• Sel. Mar 25th, 2025

Suparno : Tidak Ada Alasan Menolak RUU PKS

Byadmin

Feb 22, 2019

Jakarta, eksposenews-Berdasarkan data Sistem Informasi Online Perlindungan Perempuan dan Anak (Simfoni PPA) tercatat 7.275 kasus kekerasan seksual terjadi sepanjang 2018. Saat ini, Pemerintah tengah berupaya menekan tingginya angka kekerasan seksual tersebut. Di antaranya dengan menyusun payung hukum Rancangan Undang-Undang Penghapusan Kekerasan Seksual (RUU PKS), untuk memberikan perlindungan kepada korban serta memberi efek jera bagi pelaku kekerasan seksual.

Namun, saat ini draft RUU PKS yang merupakan hasil inisiatif DPR RI tersebut, justru menimbulkan berbagai polemik pro dan kontra di tengah masyarakat.

Kementerian KPPPA melaksanakan Dialog Media (Media Talk) dengan tema Merespon Dinamika Masyarakat terhadap RUU PKS yang diselenggara kan pada Hari Jumat, 22 Februari 2019, bertempat di Lantai GF, Kementerian PPPA, Jalan Medan Merdeka Barat Nomor 15, Jakarta Pusat.

Hadir sebagai narasumber,
Vennetia R. Danes, Deputi Bidang Perlindungan Hak Perempuan, Kementerian PPPA,Azriana Manalu, Komnas Perempuan,Dirjen Hak Asasi Manusia (HAM), Kementerian Hukum dan HAM,Dirjen Kesehatan Masyarakat, LPSK, Kementerian Kesehatan dengan moderator Sonya.

Data dan fakta menunjukan, kasus kekerasan yang terjadi di Indonesia baik kekerasan fisik, psikis apalagi seksual masih tinggi. Sistem informasi online (SIMFONI) yang ada di KPPPA yang sumber datanya berasal dari lembaga layanan se Indonesia, untuk kekerasan seksual sepanjang tahun 2018 tercatat 7.275 kasus.

Beberapa kasus kekerasan seksual yang fenomenal diantaranya kasus YY di Bengkulu, kasus GB di Sukabumi, kasus AG di Jogjakarta, kasus RA disalah satu lembaga yang punya nama, dan banyak kasus lainnya yang disebabkan relasi kuasa yang tidak seimbang. Seperti ayah tiri dengan anak, guru dengan siswa, atasan dengan bawahan dan banyak contoh lainnya yang terjadi di sekitar kita.
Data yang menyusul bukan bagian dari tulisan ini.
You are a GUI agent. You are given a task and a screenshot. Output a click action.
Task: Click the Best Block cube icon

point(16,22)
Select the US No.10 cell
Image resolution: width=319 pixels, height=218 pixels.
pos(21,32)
Banyak kasus kekerasan seksual yang tidak terakomodir oleh regulasi/peraturan perundang-undangan yang ada di KUHP juga UU PKDRT dan UU Perlindungan Anak.

Akibat kurangnya payung hukum yang memberikan perlindungan kepada korban kekerasan seksual, menyebabkan pelaku kekerasan seksual semakin merajalela tanpa pembinaan dan upaya pemulihan mental atau kejiwaannya.

RUU PKS sendiri merupakan inisiatif DPR, sekitar bulan April 2017 draf RUU PKS disampikan oleh DPR RI kepada Presiden.

Sesuai mekanisme, pembuatan UU maka dalam tenggat waktu 60 hari harus memberikan tanggapan dalam bentuk Daftar inventaris masalah (DIM). Pada bulan April Presiden menunjuk panitia antar kementerian atau PAK yang terdiri dari 11 K/L dan PAK ini sepakat menunjuk KPPPA sebagai leading sektor untuk pembahasan RUU PKS.

Pada bulan Mei 2017 DIM telah diserahkan kepada DPR RI khususnya komisi VIII. Dalam silaturahmi antara pemerintah dengan Komisi VIII dibawah koordinasi Aldi Taher, Pihak DPR RI sudah menetapkan keputusan dan menyampaikan kepada KPPPA bahwa pembahasan draf RUU PKS secara intensif akan dilakukan setelah Pemilu 17 April 2019.

Direktur Diseminasi dan Penguatan HAM Kementerian Hukum dan HAM RI, Drs.Suparno,SH mengatakan, bahwa tidak ada alasan RUU PKS ditolak. Mengingat RUU PKS dilihat secara umum adalah kebutuhan untuk melindungi korban tindak kekerasan yang memang berlaku secara universal di seluruh dunia.

Menurut Livia dari LPSK mengatakan, bahwa akibat adanya tindak kekerasan maka secara psilologis mengakibatkan Korban membenci dirinya sendiri dan pemulihan yang lebih panjang antara lima tahun bahkan bisa sampai 40 tahun mengalami trauma psikologis.